The 2019 Lauderdale County Tomato Farmer of the Year has been selling produce six years on this corner from her family’s 90-year-old farm.
“Everything that I grow is in memory of my parents and grandparents,” said Lockard.
The people at the market have become like family.
”You care so that means you’re taking people to the hospital, we are going to funerals we are making sure kids have their uniforms for schools, so it’s more than just about food,” said Austin.
It all began when residents already struggling with transportation issues identified the nearest grocer was miles away from their USDA-certified food desert.
Their corner stores are convenient, but lack fresh food.
”Catching the bus back and forth to the store,” neighbor Durrell Brown recollected.
He used to commute an hour to and from the market for groceries before the farmers market opened in 2008.
”Now it’s right around the corner,” he said.
In addition to the outdoor vendors, The Grocer at the Farmers Market sells produce, dry goods, dairy and everything else you’d find in a small grocery store.
”I always describe our store more like a different time and place, like a 1940s general store but you know everybody and you know a lot about their families,” said Austin.
When studies revealed 38106 has the lowest life expectancy in Memphis due, in part, to diet-related disorders, The Works opened a nutrition lab.

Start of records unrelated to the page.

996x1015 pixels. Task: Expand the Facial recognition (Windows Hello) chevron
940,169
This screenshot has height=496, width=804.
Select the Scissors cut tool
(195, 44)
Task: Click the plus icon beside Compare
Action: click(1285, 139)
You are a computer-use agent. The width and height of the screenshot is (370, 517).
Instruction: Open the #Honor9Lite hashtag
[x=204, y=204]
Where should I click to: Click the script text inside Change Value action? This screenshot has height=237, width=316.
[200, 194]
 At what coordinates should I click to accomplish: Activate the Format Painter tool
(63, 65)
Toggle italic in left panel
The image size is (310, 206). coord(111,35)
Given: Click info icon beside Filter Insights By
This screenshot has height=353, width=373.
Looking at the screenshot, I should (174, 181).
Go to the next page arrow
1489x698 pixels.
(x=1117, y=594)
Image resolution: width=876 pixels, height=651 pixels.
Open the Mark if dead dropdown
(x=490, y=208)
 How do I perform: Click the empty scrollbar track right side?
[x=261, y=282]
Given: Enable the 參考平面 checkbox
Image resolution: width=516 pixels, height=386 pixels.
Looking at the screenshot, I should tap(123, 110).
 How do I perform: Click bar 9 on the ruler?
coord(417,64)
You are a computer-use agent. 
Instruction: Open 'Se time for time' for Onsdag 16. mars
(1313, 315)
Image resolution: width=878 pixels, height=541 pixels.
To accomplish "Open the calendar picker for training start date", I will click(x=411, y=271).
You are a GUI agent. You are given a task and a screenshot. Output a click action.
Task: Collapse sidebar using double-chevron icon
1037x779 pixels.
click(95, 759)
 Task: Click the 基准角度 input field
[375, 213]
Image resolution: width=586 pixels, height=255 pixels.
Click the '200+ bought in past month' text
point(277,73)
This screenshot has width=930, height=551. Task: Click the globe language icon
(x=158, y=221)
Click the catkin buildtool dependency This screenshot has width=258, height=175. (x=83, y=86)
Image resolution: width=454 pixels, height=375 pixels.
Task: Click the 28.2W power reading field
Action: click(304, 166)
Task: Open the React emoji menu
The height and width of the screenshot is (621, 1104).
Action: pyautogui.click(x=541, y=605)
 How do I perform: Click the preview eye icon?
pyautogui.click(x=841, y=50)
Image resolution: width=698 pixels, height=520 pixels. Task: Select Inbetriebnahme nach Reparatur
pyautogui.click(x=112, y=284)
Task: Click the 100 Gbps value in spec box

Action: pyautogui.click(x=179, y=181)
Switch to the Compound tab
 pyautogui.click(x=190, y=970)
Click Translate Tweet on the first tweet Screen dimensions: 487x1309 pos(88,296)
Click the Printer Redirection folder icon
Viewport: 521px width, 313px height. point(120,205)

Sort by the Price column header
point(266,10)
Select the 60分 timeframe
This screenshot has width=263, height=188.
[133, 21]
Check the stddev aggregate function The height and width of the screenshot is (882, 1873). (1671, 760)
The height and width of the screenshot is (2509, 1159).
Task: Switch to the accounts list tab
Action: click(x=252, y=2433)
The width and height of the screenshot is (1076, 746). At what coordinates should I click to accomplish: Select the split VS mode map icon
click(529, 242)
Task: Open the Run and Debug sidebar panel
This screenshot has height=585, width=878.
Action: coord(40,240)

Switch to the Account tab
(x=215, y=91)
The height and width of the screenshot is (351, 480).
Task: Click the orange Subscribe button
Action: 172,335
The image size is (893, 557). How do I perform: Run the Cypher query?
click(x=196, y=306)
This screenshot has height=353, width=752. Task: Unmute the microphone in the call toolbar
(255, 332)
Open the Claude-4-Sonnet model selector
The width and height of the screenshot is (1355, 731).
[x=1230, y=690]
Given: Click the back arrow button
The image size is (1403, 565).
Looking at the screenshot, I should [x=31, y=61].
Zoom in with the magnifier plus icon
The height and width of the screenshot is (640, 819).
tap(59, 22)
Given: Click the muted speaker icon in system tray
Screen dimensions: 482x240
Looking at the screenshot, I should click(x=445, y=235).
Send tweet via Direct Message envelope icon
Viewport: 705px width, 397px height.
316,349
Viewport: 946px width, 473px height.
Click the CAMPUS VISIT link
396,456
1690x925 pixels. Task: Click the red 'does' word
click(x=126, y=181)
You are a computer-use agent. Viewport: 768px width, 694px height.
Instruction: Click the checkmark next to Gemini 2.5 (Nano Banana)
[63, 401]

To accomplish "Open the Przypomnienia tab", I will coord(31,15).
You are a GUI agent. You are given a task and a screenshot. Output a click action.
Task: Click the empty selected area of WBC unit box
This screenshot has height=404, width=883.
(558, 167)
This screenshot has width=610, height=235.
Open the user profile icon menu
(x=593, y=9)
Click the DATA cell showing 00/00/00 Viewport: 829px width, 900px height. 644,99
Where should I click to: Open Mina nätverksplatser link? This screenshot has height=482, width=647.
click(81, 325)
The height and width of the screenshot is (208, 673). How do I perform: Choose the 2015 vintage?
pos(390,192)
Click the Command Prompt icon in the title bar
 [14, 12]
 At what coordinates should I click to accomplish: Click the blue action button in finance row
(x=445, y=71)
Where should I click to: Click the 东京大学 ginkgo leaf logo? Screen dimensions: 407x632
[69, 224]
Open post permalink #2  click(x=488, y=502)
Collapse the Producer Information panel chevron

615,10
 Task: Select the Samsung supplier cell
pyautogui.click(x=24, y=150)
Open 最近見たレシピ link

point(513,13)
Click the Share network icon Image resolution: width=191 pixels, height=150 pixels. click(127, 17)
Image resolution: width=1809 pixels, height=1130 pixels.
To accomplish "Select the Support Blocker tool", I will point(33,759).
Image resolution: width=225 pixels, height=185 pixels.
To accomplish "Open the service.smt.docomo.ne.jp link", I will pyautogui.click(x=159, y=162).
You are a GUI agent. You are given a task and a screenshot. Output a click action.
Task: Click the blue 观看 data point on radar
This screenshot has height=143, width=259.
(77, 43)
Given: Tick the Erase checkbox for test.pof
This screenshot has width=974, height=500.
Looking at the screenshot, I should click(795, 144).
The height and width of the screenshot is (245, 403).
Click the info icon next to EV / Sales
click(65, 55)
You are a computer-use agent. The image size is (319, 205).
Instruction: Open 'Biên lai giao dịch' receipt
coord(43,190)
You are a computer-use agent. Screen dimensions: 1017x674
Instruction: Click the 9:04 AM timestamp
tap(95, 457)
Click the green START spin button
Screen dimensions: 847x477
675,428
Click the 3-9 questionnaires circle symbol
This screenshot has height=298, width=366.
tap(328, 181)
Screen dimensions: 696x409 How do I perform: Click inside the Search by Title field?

”Cooking Matters is a six-week course, two hours each time, free to participants, but it teaches them how to prepare food healthier, to maximize their food budget and minimize waste,” explained Austin.
They also partner with Methodist University Hospital – Methodist LeBonheur Healthcare to teach classes for diseases linked to poor nutrition.
Durrell, a diabetic, took the course. He says it changed his life.
They even have their own bicycle club to get neighbors moving.
”We have a great sense of community here,” smiled Austin.
Brown, a former security guard, became such a regular that the market asked if he wanted a job, and after tragedy struck when Brown’s wife passed away, managers offered him more hours to keep his mind off of his loss.
Now, Durrell is the assistant manager of the farmers market.
”I made it. I’m 51-years-old now,” he said. “I’m surrounded around good people.”
As they say, it takes a village.
”These are our neighbors and we love them,” said Austin.
The farmers market is a true source of pride for the 38106. During the 2020 pandemic, the market has been a lifeline for South Memphis delivering food for 15 weeks to neighbors at no cost.
Last season, they hosted 14 outdoor markets serving nearly 5,000 visitors, as the 5-star destination has become a beacon of light for people living in the surrounding neighborhood.